$1.2 Million in Grants Awarded in December

The Community Foundation of Greater Birmingham has announced  a $1.27 million package of grants to 27 area non-park-picprofits that aim to improve economic security and further develop sustainable, livable communities in Jefferson, Blount, Shelby, St. Clair and Walker counties. These grants support a collection of innovative initiatives ranging from a pilot program providing an alternative to payday lending to a music education alliance supporting young musicians and orchestras.

A total of $2.1 million has been awarded through the Community Funds competitive grantmaking program in 2013, including $860,000 in May toward results related to education and health. Support for the grants came from Donor Advised Funds through the Community Foundation’s Giving Together program.

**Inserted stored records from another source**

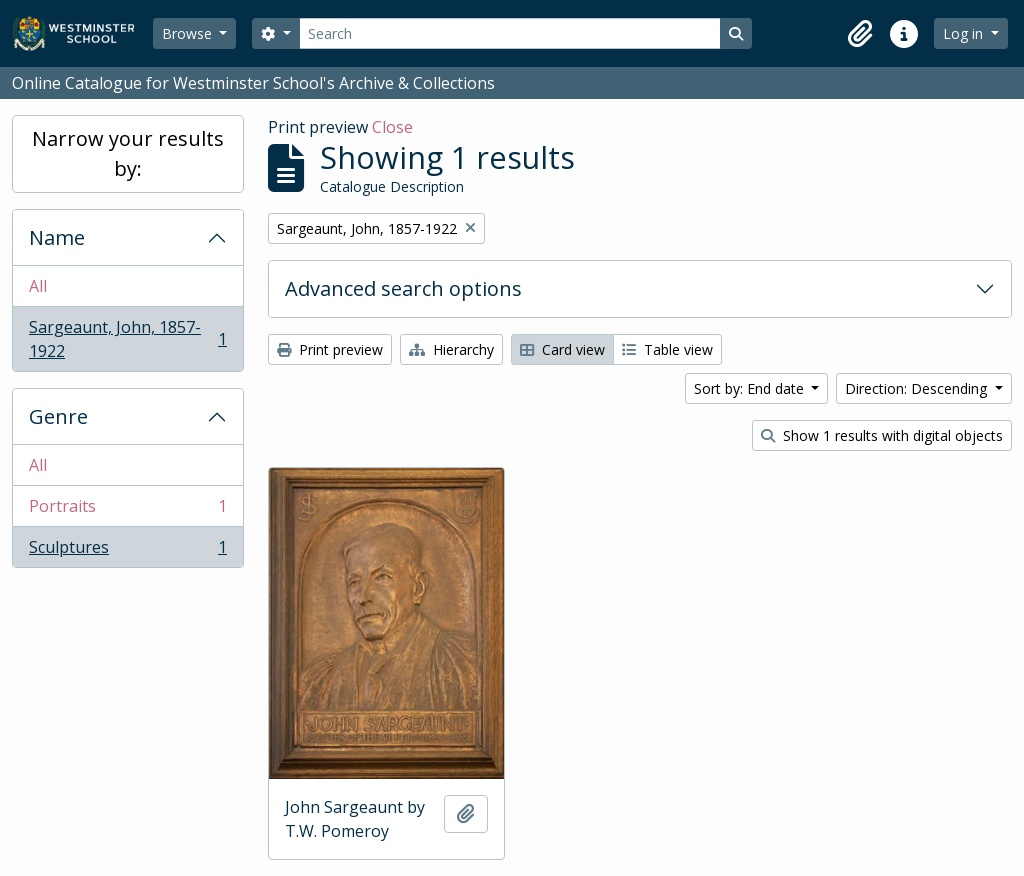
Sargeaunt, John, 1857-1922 (127, 339)
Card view (562, 349)
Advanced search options (403, 288)
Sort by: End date (751, 388)
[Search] (510, 33)
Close (392, 127)
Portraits (127, 510)
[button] (860, 34)
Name (57, 237)
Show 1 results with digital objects (882, 435)
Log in (965, 33)
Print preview (330, 349)
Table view (667, 349)
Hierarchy (451, 349)
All (38, 286)
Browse (189, 33)
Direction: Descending (918, 388)
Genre (58, 416)
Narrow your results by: (128, 153)
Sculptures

“These grants are made possible by philanthropists who have entrusted their charitable dollars and legacies to The Community Foundation,” said Robert Holmes, chair of the Community Foundation’s board of directors. “Thanks to their vision of collective giving we are able to support organizations that drive positive change across our community.”

A committee that included community and business leaders reviewed more than 85 proposals from a broad spectrum of nonprofits that work to improve the quality of life in the greater Birmingham area. “The grants are not just handed out,” said James McCrary, Vice President of Grants and Evaluation. “Grantees go through a rigorous application process; they need to identify and explain their needs and show how their goals reflect our Results Framework.”

This is the third year of competitive grantmaking using the Community Foundation’s Results Framework, which focuses on grants in line with four key strategies.  According to McCrary, feedback from grants made in previous year already show signs of progress. One example is the Comprehensive Care Management program provided by Collat Jewish Family Services. Through a grant from the Community Foundation they were able to expand the program to provide services to seniors that help them stay in their homes. “The average cost to provide this service to seniors through the program is $2,300 per year,” says McCrary. “In contrast, it would cost the state about $55,000 a year to maintain that individual in a nursing home.”

The next cycle of grant applications is under review for strategies that address education and health Results.  This latest group of grants brings the total of grants awarded in 2013 by the Community Foundation to $14.5 million.